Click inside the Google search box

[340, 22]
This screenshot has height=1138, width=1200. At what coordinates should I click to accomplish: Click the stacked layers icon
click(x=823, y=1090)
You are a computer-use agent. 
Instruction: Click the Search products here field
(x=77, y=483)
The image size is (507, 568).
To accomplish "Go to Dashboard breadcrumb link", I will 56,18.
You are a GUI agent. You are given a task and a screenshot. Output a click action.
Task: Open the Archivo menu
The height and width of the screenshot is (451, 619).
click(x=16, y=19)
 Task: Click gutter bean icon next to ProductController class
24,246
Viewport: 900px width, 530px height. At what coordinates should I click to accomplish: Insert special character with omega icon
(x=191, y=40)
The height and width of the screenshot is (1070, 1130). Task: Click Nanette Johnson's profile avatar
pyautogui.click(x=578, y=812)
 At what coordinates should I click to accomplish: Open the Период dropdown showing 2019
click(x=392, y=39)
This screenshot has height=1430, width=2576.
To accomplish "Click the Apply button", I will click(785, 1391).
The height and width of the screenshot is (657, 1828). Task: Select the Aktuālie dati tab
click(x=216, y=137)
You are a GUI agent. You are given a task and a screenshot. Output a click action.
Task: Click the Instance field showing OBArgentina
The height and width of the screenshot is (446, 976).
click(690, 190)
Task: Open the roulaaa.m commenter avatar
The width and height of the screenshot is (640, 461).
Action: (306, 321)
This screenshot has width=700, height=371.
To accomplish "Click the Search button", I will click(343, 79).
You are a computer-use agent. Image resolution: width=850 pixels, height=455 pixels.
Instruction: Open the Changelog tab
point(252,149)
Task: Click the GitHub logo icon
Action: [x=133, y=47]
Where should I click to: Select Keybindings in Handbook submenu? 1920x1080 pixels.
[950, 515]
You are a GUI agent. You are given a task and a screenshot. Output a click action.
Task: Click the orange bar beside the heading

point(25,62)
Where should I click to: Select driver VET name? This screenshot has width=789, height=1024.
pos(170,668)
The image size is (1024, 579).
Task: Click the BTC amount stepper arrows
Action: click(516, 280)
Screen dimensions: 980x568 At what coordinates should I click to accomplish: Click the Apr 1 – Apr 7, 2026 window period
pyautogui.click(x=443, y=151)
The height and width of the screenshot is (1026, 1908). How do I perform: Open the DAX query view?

◇ ◇ ◇ ◇ ◇ ◇ ◇

Set task
Reproduce the listing above line for line, with no changes.

Worked solution
Click inside the Google search box

[340, 22]
This screenshot has height=1138, width=1200. At what coordinates should I click to accomplish: Click the stacked layers icon
click(x=823, y=1090)
You are a computer-use agent. 
Instruction: Click the Search products here field
(x=77, y=483)
The image size is (507, 568).
To accomplish "Go to Dashboard breadcrumb link", I will 56,18.
You are a GUI agent. You are given a task and a screenshot. Output a click action.
Task: Open the Archivo menu
The height and width of the screenshot is (451, 619).
click(x=16, y=19)
 Task: Click gutter bean icon next to ProductController class
24,246
Viewport: 900px width, 530px height. At what coordinates should I click to accomplish: Insert special character with omega icon
(x=191, y=40)
The height and width of the screenshot is (1070, 1130). Task: Click Nanette Johnson's profile avatar
pyautogui.click(x=578, y=812)
 At what coordinates should I click to accomplish: Open the Период dropdown showing 2019
click(x=392, y=39)
This screenshot has height=1430, width=2576.
To accomplish "Click the Apply button", I will click(785, 1391).
The height and width of the screenshot is (657, 1828). Task: Select the Aktuālie dati tab
click(x=216, y=137)
You are a GUI agent. You are given a task and a screenshot. Output a click action.
Task: Click the Instance field showing OBArgentina
The height and width of the screenshot is (446, 976).
click(690, 190)
Task: Open the roulaaa.m commenter avatar
The width and height of the screenshot is (640, 461).
Action: (306, 321)
This screenshot has width=700, height=371.
To accomplish "Click the Search button", I will click(343, 79).
You are a computer-use agent. Image resolution: width=850 pixels, height=455 pixels.
Instruction: Open the Changelog tab
point(252,149)
Task: Click the GitHub logo icon
Action: [x=133, y=47]
Where should I click to: Select Keybindings in Handbook submenu? 1920x1080 pixels.
[950, 515]
You are a GUI agent. You are given a task and a screenshot. Output a click action.
Task: Click the orange bar beside the heading

point(25,62)
Where should I click to: Select driver VET name? This screenshot has width=789, height=1024.
pos(170,668)
The image size is (1024, 579).
Task: Click the BTC amount stepper arrows
Action: click(516, 280)
Screen dimensions: 980x568 At what coordinates should I click to accomplish: Click the Apr 1 – Apr 7, 2026 window period
pyautogui.click(x=443, y=151)
The height and width of the screenshot is (1026, 1908). How do I perform: Open the DAX query view?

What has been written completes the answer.